Mélodie Nelson est du même avis : « Je n’irai jamais vers la censure. Selon moi, il faut écrire sur tout, mais il faut surtout penser à ce qu’on écrit et pourquoi on décide d’écrire sur ça. C’est un peu comme quand les gens vont accuser la pornographie d’encourager des actes de perversion. Eh bien, ce n’est pas le rôle de la pornographie. Quand ça présente des participants consentants, ce ne sont pas des actes pervers. »
Pour l’autrice de l’autobiographie Escorte (Transit), il en va de même pour la littérature et la culture du viol. Les gens peuvent interpréter l’art qu’ils consomment comme ils le souhaitent, ce n’est pas pour autant la faute de l’œuvre, tant que celle-ci n’avait pas été créée avec ce genre d’intentions.
Mikella Nicol considère que la situation a évolué depuis quelques années : « Aujourd’hui, on va avoir tendance à traiter cette violence-là, elle fait même partie du discours qu’on va entretenir sur l’œuvre. »
Tandis que les œuvres féministes se multiplient, Mikella Nicol se demande si cela va créer un retour du balancier qui a si longtemps penché d’un seul côté. Est-ce que les œuvres vont réussir à rejoindre de nouvelles personnes et éveiller des consciences, ou est-ce que ce sera « un coup d’épée dans l’eau ? »

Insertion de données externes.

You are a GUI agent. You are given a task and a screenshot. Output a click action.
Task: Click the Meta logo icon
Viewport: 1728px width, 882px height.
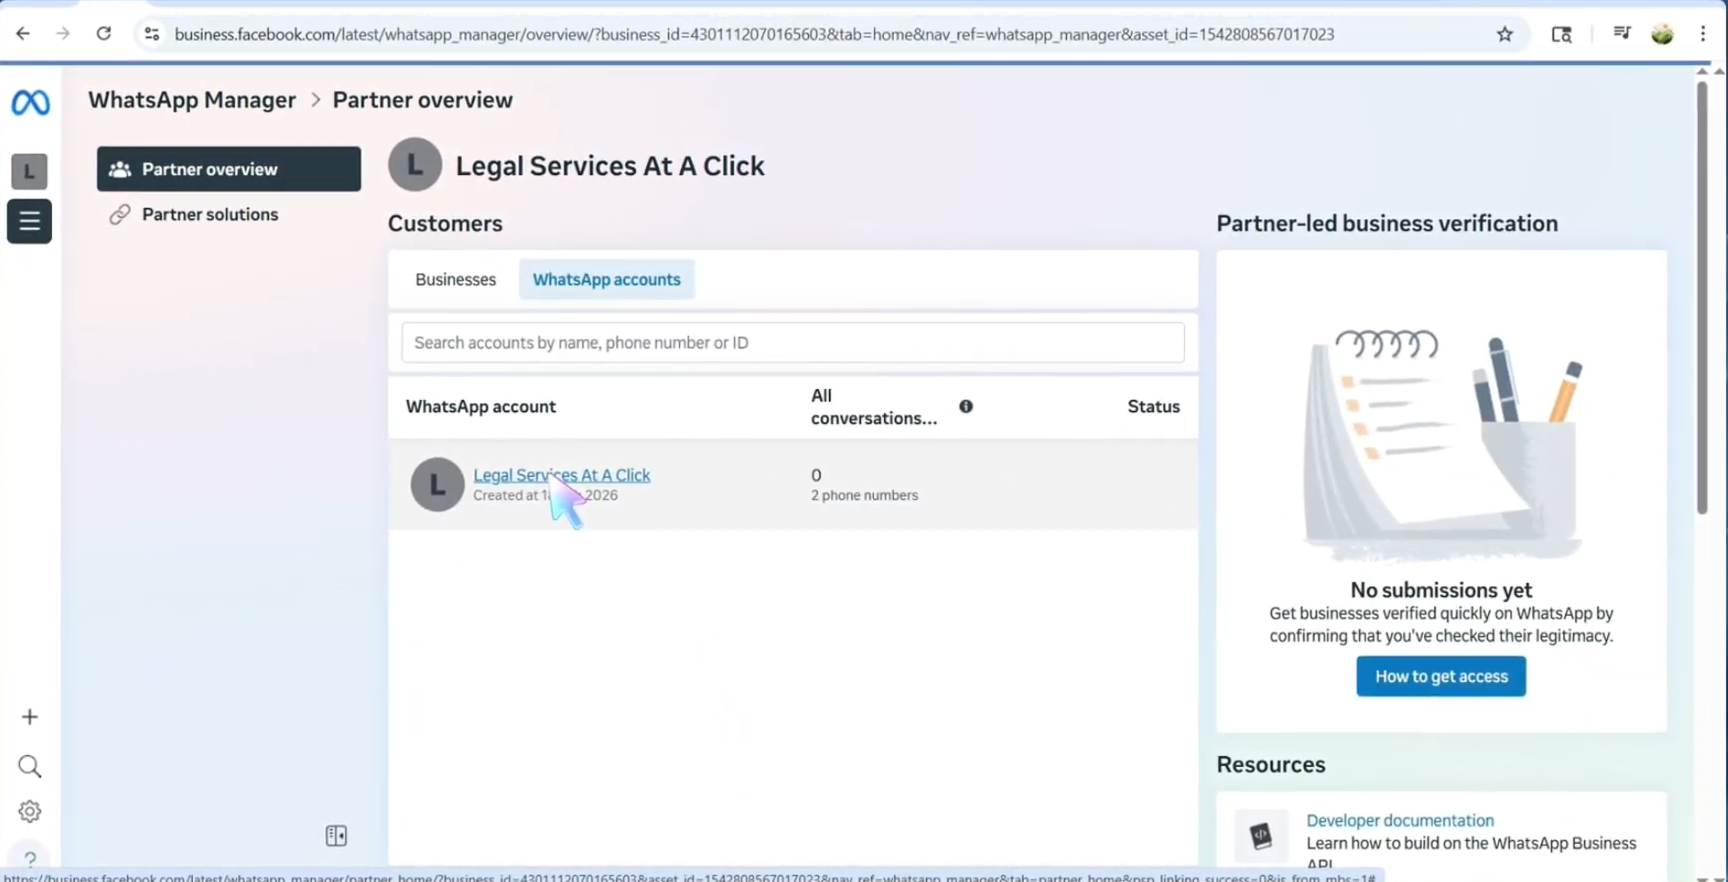30,102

Peu importe le résultat, pour Martine Delvaux, il n’en demeure pas moins « qu’on est peut-être dans un moment de l’histoire, ici, socialement, où on est plus à l’affût de ce qui peut blesser, de ce qui peut être le lieu d’une injustice ». Et avec une pointe de douceur dans la voix, elle conclut : « On est sensible à ça. Ce n’est pas mauvais, de ne pas vouloir faire du mal. »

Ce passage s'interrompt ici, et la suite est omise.